Aslında biz de yol boyunca Paldor'la hiç konuşmamıştık. Paldor'un düşüncelerinden gideceğimiz yerin koordinatlarını okuduğum için yol tarifiyle ilgili herhangi bir sohbet konusu açılmasına gerek kalmamıştı. Diğer konularla ilgili de zaten akşam uykuya dalana kadar detaylıca konuşmuştuk.

Konuşmalarımız sonucunda, oldukça erken kalkmamız gerektiği konusunda hemfikir olduk. İki arabayı da almalıyız diye düşündük. Diğer türlü, zaten beş kişiydik. Volvo geniş bile olsa yine de rahatsız bir yolculuk olacaktı. Ayrıca gideceğimiz noktada bizi nelerin beklediğini kestiremediğimiz için vasıta açısından tedbirli olmakta fayda vardı. Bu nedenle Richard da arabasını aldı ve şu anda da Rachel'le birlikte arkamızdan bizi takip etmekteydi. Arabayı ben kullanıyordum ve Paldor da yanımda oturuyordu. Matt ise arka koltukta uzanmış ve kükremesiyle Volvo'nun motor sesini alt etmeye çalışıyordu.

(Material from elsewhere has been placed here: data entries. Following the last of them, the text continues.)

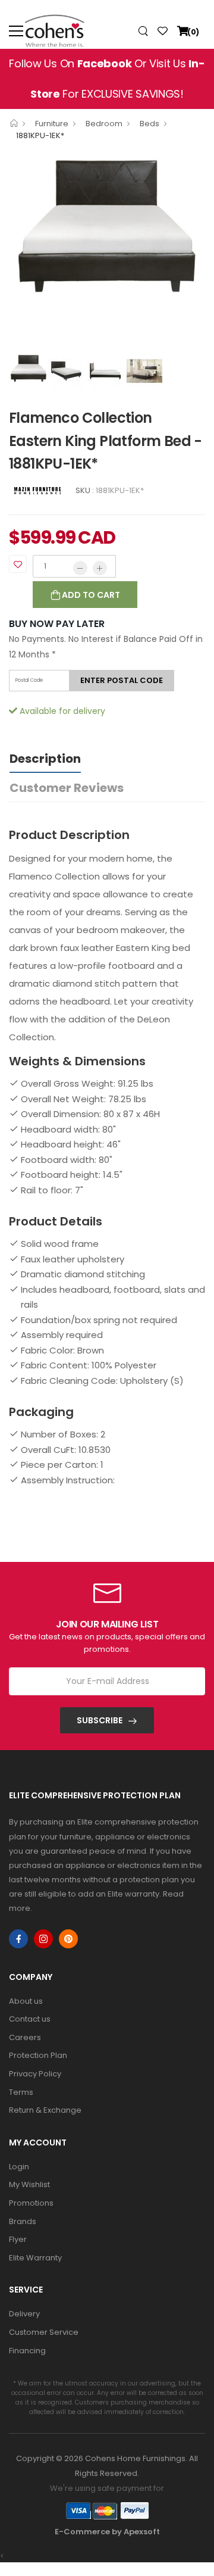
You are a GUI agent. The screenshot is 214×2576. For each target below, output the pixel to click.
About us (26, 2001)
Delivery (24, 2313)
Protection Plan (38, 2055)
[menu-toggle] (16, 31)
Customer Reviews (67, 787)
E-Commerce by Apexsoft (107, 2531)
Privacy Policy (35, 2073)
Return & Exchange (45, 2110)
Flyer (18, 2239)
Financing (27, 2350)
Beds (149, 123)
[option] (107, 224)
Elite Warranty (35, 2257)
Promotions (31, 2203)
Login (19, 2166)
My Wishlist (29, 2184)
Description (45, 758)
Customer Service (43, 2332)
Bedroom (104, 123)
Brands (22, 2221)
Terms (21, 2092)
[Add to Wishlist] (18, 564)
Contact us (30, 2019)
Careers (25, 2037)
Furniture (51, 123)
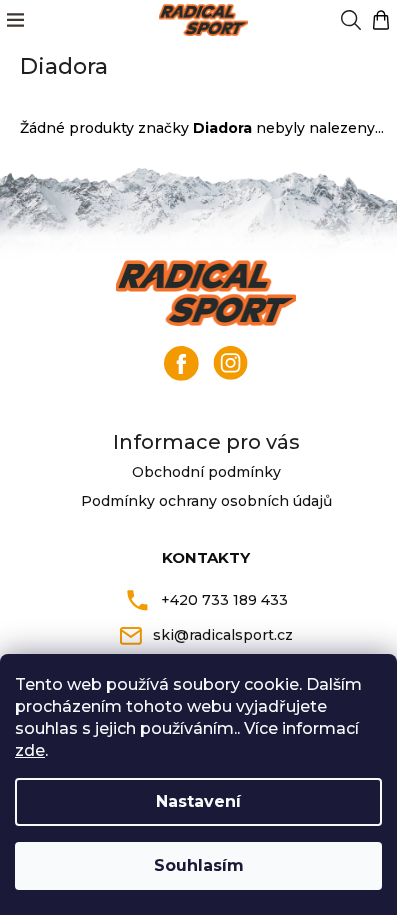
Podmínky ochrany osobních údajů (206, 501)
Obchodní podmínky (206, 472)
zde (30, 750)
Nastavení (198, 801)
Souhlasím (199, 865)
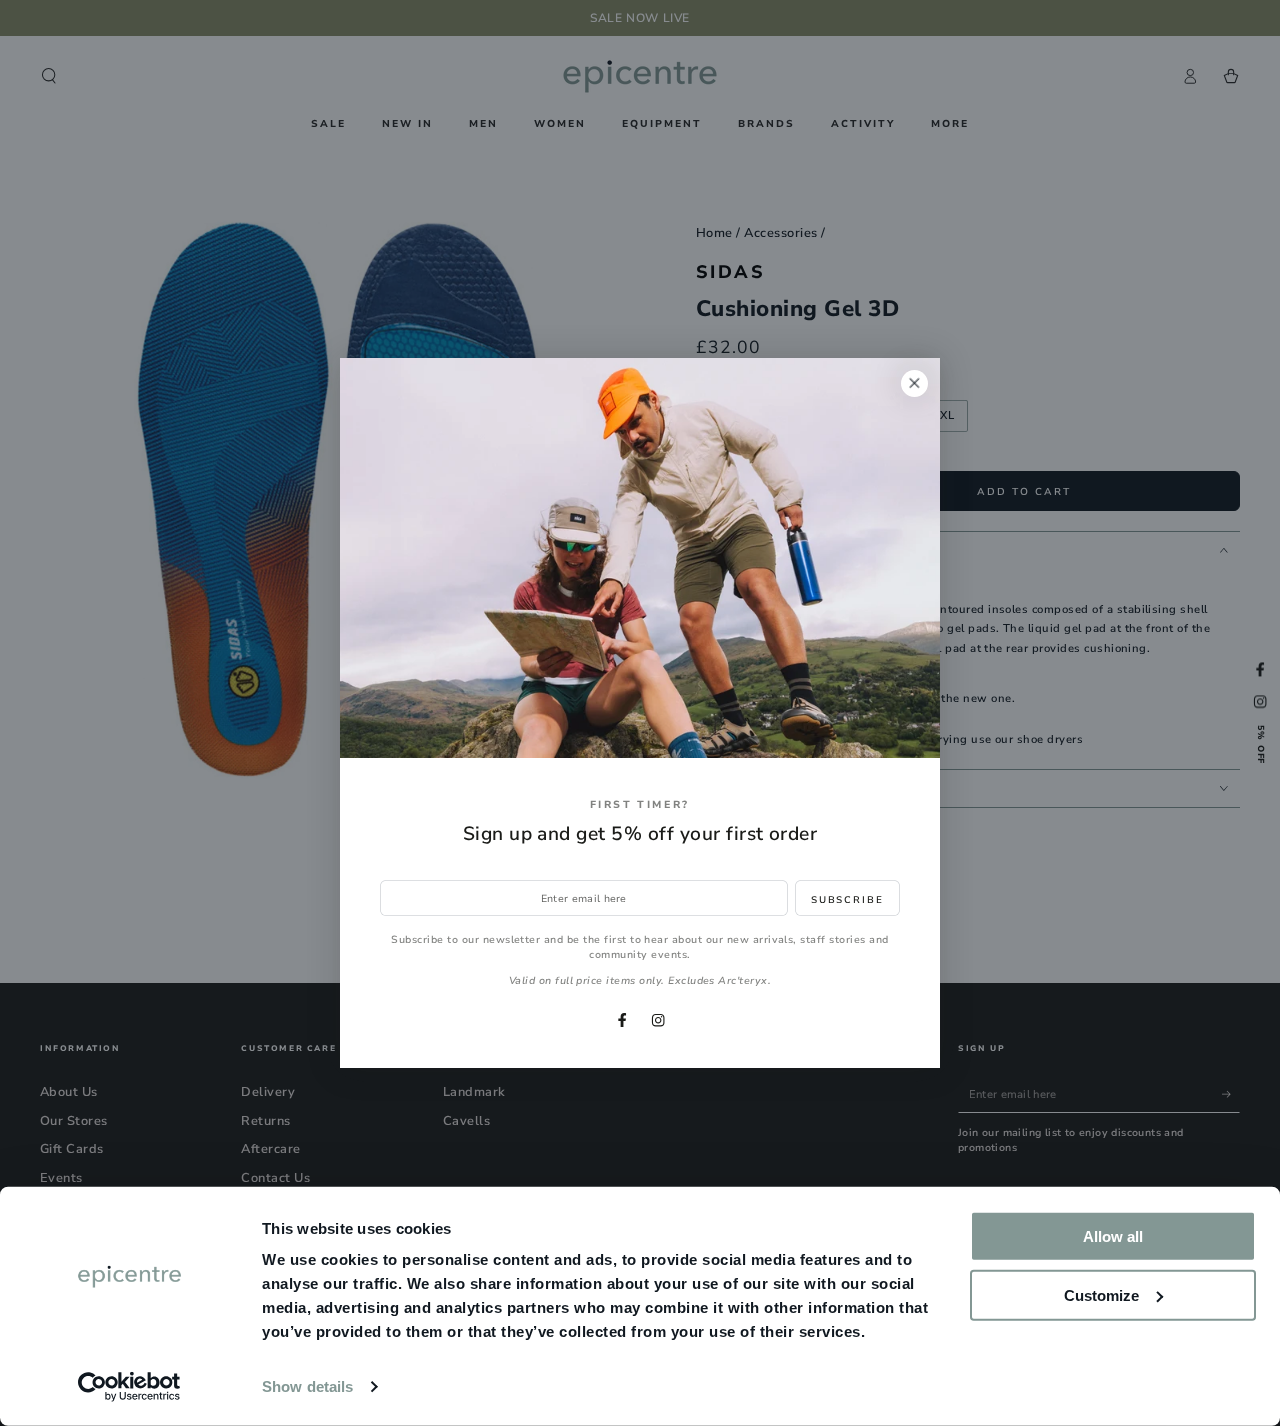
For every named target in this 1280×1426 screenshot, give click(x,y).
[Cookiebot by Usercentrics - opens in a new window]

Matt, akşam hepimizden daha geç yatmıştı. Çünkü kıyafet sorununu çözmeye çalıştı. Elbiseleri motor kazasından dolayı toz toprak içindeydi. Üzerindeki yakalı ve kısa kollu üniformasında problem yoktu ama pantolonu düşme esnasında diz kapağı kısmından yırtılmıştı. Richard'la birlikte evde bulunan kıyafetleri kontrol ettiler ama hiç birisi Matt'e olmadı. Çünkü Richard'ın babası da onun gibi uzun boyluydu ve üstelik bedenleri de aynı değildi. Bir tek ayakkabı konusunu çözebildiler. Babasının ayakkabıları Matt'e uyuyordu. Ama onda da sorun şuydu ki, dolaptaki bütün ayakkabılar iş ayakkabısı olarak giyilen tarzda kösele ayakkabılardı. Matt için çok uygun değildi ama başka çaresi de yoktu. Çünkü kazada kendi ayakkabısının burnu tamamen açılmıştı ve giyilemez durumdaydı. Aralarından parlak açık kahverengi renkli, dikişli ve bağcıklı olanını seçti. "Stefano Bemer" diye mırıldanarak okudu içindeki yazıyı. Bu Richard'ın babasının en favori markasıydı. Onun için özel olarak imal edilirdi ve o da bu konuda paraya hiç acımazdı.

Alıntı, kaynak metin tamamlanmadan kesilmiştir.